- [WORK TO BE COMPLETED]
The data below needs to be returned exactly, line for line.

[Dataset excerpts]
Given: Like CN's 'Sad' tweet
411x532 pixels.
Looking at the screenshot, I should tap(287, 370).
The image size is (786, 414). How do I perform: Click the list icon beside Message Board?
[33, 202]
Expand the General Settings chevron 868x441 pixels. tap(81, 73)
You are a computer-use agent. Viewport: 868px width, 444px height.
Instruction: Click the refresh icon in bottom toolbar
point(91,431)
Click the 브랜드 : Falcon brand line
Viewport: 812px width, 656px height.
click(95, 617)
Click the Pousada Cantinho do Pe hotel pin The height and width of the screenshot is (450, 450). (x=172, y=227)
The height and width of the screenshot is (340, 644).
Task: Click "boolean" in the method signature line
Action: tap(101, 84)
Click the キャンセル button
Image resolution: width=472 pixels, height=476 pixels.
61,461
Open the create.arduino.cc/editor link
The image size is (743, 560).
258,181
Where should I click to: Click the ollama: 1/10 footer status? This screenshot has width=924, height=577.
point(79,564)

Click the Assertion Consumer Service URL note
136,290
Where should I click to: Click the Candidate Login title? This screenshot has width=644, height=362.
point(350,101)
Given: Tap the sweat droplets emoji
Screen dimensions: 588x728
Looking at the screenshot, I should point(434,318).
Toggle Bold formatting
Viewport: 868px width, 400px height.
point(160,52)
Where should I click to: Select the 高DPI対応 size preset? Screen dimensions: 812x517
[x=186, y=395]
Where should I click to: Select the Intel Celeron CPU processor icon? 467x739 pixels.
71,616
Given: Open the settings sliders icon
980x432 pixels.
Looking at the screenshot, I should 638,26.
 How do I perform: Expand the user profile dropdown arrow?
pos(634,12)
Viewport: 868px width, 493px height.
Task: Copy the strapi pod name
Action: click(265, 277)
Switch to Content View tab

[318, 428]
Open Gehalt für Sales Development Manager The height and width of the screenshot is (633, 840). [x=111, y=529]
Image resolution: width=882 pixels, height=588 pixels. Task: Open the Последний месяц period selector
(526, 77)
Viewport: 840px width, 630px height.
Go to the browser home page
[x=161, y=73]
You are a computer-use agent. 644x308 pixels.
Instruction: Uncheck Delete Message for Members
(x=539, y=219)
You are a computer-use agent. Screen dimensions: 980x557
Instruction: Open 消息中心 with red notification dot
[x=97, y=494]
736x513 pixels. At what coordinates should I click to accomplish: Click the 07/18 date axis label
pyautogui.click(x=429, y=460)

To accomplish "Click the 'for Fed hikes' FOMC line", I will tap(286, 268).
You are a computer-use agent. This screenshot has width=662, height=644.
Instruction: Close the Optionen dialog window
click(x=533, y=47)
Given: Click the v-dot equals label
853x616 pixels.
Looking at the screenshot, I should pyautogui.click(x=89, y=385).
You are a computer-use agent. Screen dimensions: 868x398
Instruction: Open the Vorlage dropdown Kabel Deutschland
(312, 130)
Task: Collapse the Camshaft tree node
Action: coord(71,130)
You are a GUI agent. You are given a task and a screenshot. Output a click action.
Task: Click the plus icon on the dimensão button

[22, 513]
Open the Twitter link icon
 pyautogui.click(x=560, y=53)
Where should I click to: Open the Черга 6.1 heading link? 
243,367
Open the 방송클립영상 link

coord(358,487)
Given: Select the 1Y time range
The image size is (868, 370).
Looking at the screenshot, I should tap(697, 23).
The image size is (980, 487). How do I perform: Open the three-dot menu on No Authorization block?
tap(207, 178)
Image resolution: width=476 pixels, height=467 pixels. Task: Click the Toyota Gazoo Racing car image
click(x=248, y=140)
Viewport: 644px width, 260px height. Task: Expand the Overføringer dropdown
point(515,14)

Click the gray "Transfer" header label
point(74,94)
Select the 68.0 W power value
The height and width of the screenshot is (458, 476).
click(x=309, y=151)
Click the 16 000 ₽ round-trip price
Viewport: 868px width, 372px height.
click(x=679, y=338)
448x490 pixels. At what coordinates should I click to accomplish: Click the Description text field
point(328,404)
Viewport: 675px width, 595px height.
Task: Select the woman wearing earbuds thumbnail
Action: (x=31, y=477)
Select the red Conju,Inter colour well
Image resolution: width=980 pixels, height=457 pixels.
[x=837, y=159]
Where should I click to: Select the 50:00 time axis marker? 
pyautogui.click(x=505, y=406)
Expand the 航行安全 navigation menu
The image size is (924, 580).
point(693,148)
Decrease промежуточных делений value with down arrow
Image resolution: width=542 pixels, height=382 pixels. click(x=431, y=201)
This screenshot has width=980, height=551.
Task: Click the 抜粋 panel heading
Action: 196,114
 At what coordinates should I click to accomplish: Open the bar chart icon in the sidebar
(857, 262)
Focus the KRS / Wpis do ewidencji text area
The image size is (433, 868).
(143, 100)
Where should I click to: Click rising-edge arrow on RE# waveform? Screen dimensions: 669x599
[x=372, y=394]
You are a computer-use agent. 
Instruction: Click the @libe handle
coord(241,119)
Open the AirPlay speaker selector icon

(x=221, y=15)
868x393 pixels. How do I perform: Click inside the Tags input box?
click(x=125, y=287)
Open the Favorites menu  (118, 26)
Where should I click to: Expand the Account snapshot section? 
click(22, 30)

- [RESPONSE AREA]
Given: Like CN's 'Sad' tweet
411x532 pixels.
Looking at the screenshot, I should tap(287, 370).
The image size is (786, 414). How do I perform: Click the list icon beside Message Board?
[33, 202]
Expand the General Settings chevron 868x441 pixels. tap(81, 73)
You are a computer-use agent. Viewport: 868px width, 444px height.
Instruction: Click the refresh icon in bottom toolbar
point(91,431)
Click the 브랜드 : Falcon brand line
Viewport: 812px width, 656px height.
click(95, 617)
Click the Pousada Cantinho do Pe hotel pin The height and width of the screenshot is (450, 450). (x=172, y=227)
The height and width of the screenshot is (340, 644).
Task: Click "boolean" in the method signature line
Action: tap(101, 84)
Click the キャンセル button
Image resolution: width=472 pixels, height=476 pixels.
61,461
Open the create.arduino.cc/editor link
The image size is (743, 560).
258,181
Where should I click to: Click the ollama: 1/10 footer status? This screenshot has width=924, height=577.
point(79,564)

Click the Assertion Consumer Service URL note
136,290
Where should I click to: Click the Candidate Login title? This screenshot has width=644, height=362.
point(350,101)
Given: Tap the sweat droplets emoji
Screen dimensions: 588x728
Looking at the screenshot, I should point(434,318).
Toggle Bold formatting
Viewport: 868px width, 400px height.
point(160,52)
Where should I click to: Select the 高DPI対応 size preset? Screen dimensions: 812x517
[x=186, y=395]
Where should I click to: Select the Intel Celeron CPU processor icon? 467x739 pixels.
71,616
Given: Open the settings sliders icon
980x432 pixels.
Looking at the screenshot, I should 638,26.
 How do I perform: Expand the user profile dropdown arrow?
pos(634,12)
Viewport: 868px width, 493px height.
Task: Copy the strapi pod name
Action: click(265, 277)
Switch to Content View tab

[318, 428]
Open Gehalt für Sales Development Manager The height and width of the screenshot is (633, 840). [x=111, y=529]
Image resolution: width=882 pixels, height=588 pixels. Task: Open the Последний месяц period selector
(526, 77)
Viewport: 840px width, 630px height.
Go to the browser home page
[x=161, y=73]
You are a computer-use agent. 644x308 pixels.
Instruction: Uncheck Delete Message for Members
(x=539, y=219)
You are a computer-use agent. Screen dimensions: 980x557
Instruction: Open 消息中心 with red notification dot
[x=97, y=494]
736x513 pixels. At what coordinates should I click to accomplish: Click the 07/18 date axis label
pyautogui.click(x=429, y=460)

To accomplish "Click the 'for Fed hikes' FOMC line", I will tap(286, 268).
You are a computer-use agent. This screenshot has width=662, height=644.
Instruction: Close the Optionen dialog window
click(x=533, y=47)
Given: Click the v-dot equals label
853x616 pixels.
Looking at the screenshot, I should pyautogui.click(x=89, y=385).
You are a computer-use agent. Screen dimensions: 868x398
Instruction: Open the Vorlage dropdown Kabel Deutschland
(312, 130)
Task: Collapse the Camshaft tree node
Action: coord(71,130)
You are a GUI agent. You are given a task and a screenshot. Output a click action.
Task: Click the plus icon on the dimensão button

[22, 513]
Open the Twitter link icon
 pyautogui.click(x=560, y=53)
Where should I click to: Open the Черга 6.1 heading link? 
243,367
Open the 방송클립영상 link

coord(358,487)
Given: Select the 1Y time range
The image size is (868, 370).
Looking at the screenshot, I should tap(697, 23).
The image size is (980, 487). How do I perform: Open the three-dot menu on No Authorization block?
tap(207, 178)
Image resolution: width=476 pixels, height=467 pixels. Task: Click the Toyota Gazoo Racing car image
click(x=248, y=140)
Viewport: 644px width, 260px height. Task: Expand the Overføringer dropdown
point(515,14)

Click the gray "Transfer" header label
point(74,94)
Select the 68.0 W power value
The height and width of the screenshot is (458, 476).
click(x=309, y=151)
Click the 16 000 ₽ round-trip price
Viewport: 868px width, 372px height.
click(x=679, y=338)
448x490 pixels. At what coordinates should I click to accomplish: Click the Description text field
point(328,404)
Viewport: 675px width, 595px height.
Task: Select the woman wearing earbuds thumbnail
Action: (x=31, y=477)
Select the red Conju,Inter colour well
Image resolution: width=980 pixels, height=457 pixels.
[x=837, y=159]
Where should I click to: Select the 50:00 time axis marker? 
pyautogui.click(x=505, y=406)
Expand the 航行安全 navigation menu
The image size is (924, 580).
point(693,148)
Decrease промежуточных делений value with down arrow
Image resolution: width=542 pixels, height=382 pixels. click(x=431, y=201)
This screenshot has width=980, height=551.
Task: Click the 抜粋 panel heading
Action: 196,114
 At what coordinates should I click to accomplish: Open the bar chart icon in the sidebar
(857, 262)
Focus the KRS / Wpis do ewidencji text area
The image size is (433, 868).
(143, 100)
Where should I click to: Click rising-edge arrow on RE# waveform? Screen dimensions: 669x599
[x=372, y=394]
You are a computer-use agent. 
Instruction: Click the @libe handle
coord(241,119)
Open the AirPlay speaker selector icon

(x=221, y=15)
868x393 pixels. How do I perform: Click inside the Tags input box?
click(x=125, y=287)
Open the Favorites menu  (118, 26)
Where should I click to: Expand the Account snapshot section? 
click(22, 30)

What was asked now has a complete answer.